*DATA FOR ANALYSIS:*
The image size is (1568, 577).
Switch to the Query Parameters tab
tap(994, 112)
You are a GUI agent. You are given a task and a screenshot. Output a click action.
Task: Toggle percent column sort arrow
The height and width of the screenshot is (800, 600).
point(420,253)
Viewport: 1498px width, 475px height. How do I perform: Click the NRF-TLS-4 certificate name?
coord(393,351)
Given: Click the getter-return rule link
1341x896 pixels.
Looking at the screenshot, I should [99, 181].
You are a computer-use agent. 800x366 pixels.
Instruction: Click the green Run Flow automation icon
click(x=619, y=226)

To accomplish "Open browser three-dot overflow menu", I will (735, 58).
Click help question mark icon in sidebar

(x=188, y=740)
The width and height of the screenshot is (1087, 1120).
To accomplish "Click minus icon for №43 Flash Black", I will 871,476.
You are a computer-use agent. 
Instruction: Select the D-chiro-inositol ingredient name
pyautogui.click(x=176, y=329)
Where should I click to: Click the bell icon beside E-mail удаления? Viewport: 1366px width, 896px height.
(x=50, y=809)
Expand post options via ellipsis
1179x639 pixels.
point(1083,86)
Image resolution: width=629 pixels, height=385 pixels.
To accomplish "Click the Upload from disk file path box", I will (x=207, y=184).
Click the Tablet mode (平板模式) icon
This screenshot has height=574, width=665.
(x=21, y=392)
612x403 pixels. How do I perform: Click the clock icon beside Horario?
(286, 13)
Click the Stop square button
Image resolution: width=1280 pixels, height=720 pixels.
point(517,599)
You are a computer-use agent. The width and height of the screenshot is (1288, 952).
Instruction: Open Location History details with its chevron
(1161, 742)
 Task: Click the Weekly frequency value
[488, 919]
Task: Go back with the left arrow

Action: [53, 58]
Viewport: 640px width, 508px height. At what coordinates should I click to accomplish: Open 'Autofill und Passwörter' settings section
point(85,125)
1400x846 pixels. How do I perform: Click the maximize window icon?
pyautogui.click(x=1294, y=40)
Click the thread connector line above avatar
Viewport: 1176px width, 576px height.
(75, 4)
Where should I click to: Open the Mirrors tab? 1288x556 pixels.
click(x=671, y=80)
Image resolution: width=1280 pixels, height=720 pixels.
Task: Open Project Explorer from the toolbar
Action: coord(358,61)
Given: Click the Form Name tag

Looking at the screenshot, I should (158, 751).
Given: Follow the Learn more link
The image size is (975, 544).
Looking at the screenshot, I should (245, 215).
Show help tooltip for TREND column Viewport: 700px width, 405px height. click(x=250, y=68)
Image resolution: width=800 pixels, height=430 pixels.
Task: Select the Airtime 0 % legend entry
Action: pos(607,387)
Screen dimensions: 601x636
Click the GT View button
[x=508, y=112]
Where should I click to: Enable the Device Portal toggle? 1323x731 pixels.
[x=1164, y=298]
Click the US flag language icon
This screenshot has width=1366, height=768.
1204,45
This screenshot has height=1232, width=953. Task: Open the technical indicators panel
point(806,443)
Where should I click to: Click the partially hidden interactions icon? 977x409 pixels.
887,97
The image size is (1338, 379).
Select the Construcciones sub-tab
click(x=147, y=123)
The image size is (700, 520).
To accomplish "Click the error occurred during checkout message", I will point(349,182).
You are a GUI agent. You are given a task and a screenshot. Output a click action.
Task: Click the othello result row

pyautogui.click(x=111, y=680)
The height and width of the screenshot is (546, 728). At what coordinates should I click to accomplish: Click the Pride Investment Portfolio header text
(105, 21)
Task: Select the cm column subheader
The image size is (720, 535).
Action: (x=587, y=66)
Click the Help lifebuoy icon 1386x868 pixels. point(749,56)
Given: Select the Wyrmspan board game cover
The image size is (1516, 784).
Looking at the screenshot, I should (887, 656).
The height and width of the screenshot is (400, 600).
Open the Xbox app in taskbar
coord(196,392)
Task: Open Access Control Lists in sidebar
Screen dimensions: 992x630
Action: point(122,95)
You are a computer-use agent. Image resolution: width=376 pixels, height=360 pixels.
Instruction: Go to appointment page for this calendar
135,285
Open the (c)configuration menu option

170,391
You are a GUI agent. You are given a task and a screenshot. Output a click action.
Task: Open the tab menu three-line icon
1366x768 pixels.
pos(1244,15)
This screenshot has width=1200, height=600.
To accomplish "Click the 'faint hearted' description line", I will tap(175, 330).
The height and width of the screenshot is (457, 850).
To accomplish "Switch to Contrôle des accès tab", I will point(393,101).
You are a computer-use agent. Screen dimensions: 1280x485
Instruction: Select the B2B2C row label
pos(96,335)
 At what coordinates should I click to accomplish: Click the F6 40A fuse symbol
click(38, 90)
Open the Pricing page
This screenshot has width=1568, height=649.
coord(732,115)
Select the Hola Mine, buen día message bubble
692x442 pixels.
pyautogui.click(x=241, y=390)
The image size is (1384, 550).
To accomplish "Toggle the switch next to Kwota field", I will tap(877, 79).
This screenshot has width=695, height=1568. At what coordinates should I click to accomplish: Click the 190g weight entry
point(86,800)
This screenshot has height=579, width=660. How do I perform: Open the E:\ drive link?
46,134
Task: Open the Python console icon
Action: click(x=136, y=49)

*PROBLEM REQUIREMENTS:*
The answer must be the same records, repeated exactly and in full.

*TASK ANSWER:*
The image size is (1568, 577).
Switch to the Query Parameters tab
tap(994, 112)
You are a GUI agent. You are given a task and a screenshot. Output a click action.
Task: Toggle percent column sort arrow
The height and width of the screenshot is (800, 600).
point(420,253)
Viewport: 1498px width, 475px height. How do I perform: Click the NRF-TLS-4 certificate name?
coord(393,351)
Given: Click the getter-return rule link
1341x896 pixels.
Looking at the screenshot, I should [99, 181].
You are a computer-use agent. 800x366 pixels.
Instruction: Click the green Run Flow automation icon
click(x=619, y=226)

To accomplish "Open browser three-dot overflow menu", I will (735, 58).
Click help question mark icon in sidebar

(x=188, y=740)
The width and height of the screenshot is (1087, 1120).
To accomplish "Click minus icon for №43 Flash Black", I will 871,476.
You are a computer-use agent. 
Instruction: Select the D-chiro-inositol ingredient name
pyautogui.click(x=176, y=329)
Where should I click to: Click the bell icon beside E-mail удаления? Viewport: 1366px width, 896px height.
(x=50, y=809)
Expand post options via ellipsis
1179x639 pixels.
point(1083,86)
Image resolution: width=629 pixels, height=385 pixels.
To accomplish "Click the Upload from disk file path box", I will (x=207, y=184).
Click the Tablet mode (平板模式) icon
This screenshot has height=574, width=665.
(x=21, y=392)
612x403 pixels. How do I perform: Click the clock icon beside Horario?
(286, 13)
Click the Stop square button
Image resolution: width=1280 pixels, height=720 pixels.
point(517,599)
You are a computer-use agent. The width and height of the screenshot is (1288, 952).
Instruction: Open Location History details with its chevron
(1161, 742)
 Task: Click the Weekly frequency value
[488, 919]
Task: Go back with the left arrow

Action: [53, 58]
Viewport: 640px width, 508px height. At what coordinates should I click to accomplish: Open 'Autofill und Passwörter' settings section
point(85,125)
1400x846 pixels. How do I perform: Click the maximize window icon?
pyautogui.click(x=1294, y=40)
Click the thread connector line above avatar
Viewport: 1176px width, 576px height.
(75, 4)
Where should I click to: Open the Mirrors tab? 1288x556 pixels.
click(x=671, y=80)
Image resolution: width=1280 pixels, height=720 pixels.
Task: Open Project Explorer from the toolbar
Action: coord(358,61)
Given: Click the Form Name tag

Looking at the screenshot, I should (158, 751).
Given: Follow the Learn more link
The image size is (975, 544).
Looking at the screenshot, I should (245, 215).
Show help tooltip for TREND column Viewport: 700px width, 405px height. click(x=250, y=68)
Image resolution: width=800 pixels, height=430 pixels.
Task: Select the Airtime 0 % legend entry
Action: pos(607,387)
Screen dimensions: 601x636
Click the GT View button
[x=508, y=112]
Where should I click to: Enable the Device Portal toggle? 1323x731 pixels.
[x=1164, y=298]
Click the US flag language icon
This screenshot has width=1366, height=768.
1204,45
This screenshot has height=1232, width=953. Task: Open the technical indicators panel
point(806,443)
Where should I click to: Click the partially hidden interactions icon? 977x409 pixels.
887,97
The image size is (1338, 379).
Select the Construcciones sub-tab
click(x=147, y=123)
The image size is (700, 520).
To accomplish "Click the error occurred during checkout message", I will point(349,182).
You are a GUI agent. You are given a task and a screenshot. Output a click action.
Task: Click the othello result row

pyautogui.click(x=111, y=680)
The height and width of the screenshot is (546, 728). At what coordinates should I click to accomplish: Click the Pride Investment Portfolio header text
(105, 21)
Task: Select the cm column subheader
The image size is (720, 535).
Action: (x=587, y=66)
Click the Help lifebuoy icon 1386x868 pixels. point(749,56)
Given: Select the Wyrmspan board game cover
The image size is (1516, 784).
Looking at the screenshot, I should (887, 656).
The height and width of the screenshot is (400, 600).
Open the Xbox app in taskbar
coord(196,392)
Task: Open Access Control Lists in sidebar
Screen dimensions: 992x630
Action: point(122,95)
You are a computer-use agent. Image resolution: width=376 pixels, height=360 pixels.
Instruction: Go to appointment page for this calendar
135,285
Open the (c)configuration menu option

170,391
You are a GUI agent. You are given a task and a screenshot. Output a click action.
Task: Open the tab menu three-line icon
1366x768 pixels.
pos(1244,15)
This screenshot has width=1200, height=600.
To accomplish "Click the 'faint hearted' description line", I will tap(175, 330).
The height and width of the screenshot is (457, 850).
To accomplish "Switch to Contrôle des accès tab", I will point(393,101).
You are a computer-use agent. Screen dimensions: 1280x485
Instruction: Select the B2B2C row label
pos(96,335)
 At what coordinates should I click to accomplish: Click the F6 40A fuse symbol
click(38, 90)
Open the Pricing page
This screenshot has width=1568, height=649.
coord(732,115)
Select the Hola Mine, buen día message bubble
692x442 pixels.
pyautogui.click(x=241, y=390)
The image size is (1384, 550).
To accomplish "Toggle the switch next to Kwota field", I will tap(877, 79).
This screenshot has width=695, height=1568. At what coordinates should I click to accomplish: Click the 190g weight entry
point(86,800)
This screenshot has height=579, width=660. How do I perform: Open the E:\ drive link?
46,134
Task: Open the Python console icon
Action: click(x=136, y=49)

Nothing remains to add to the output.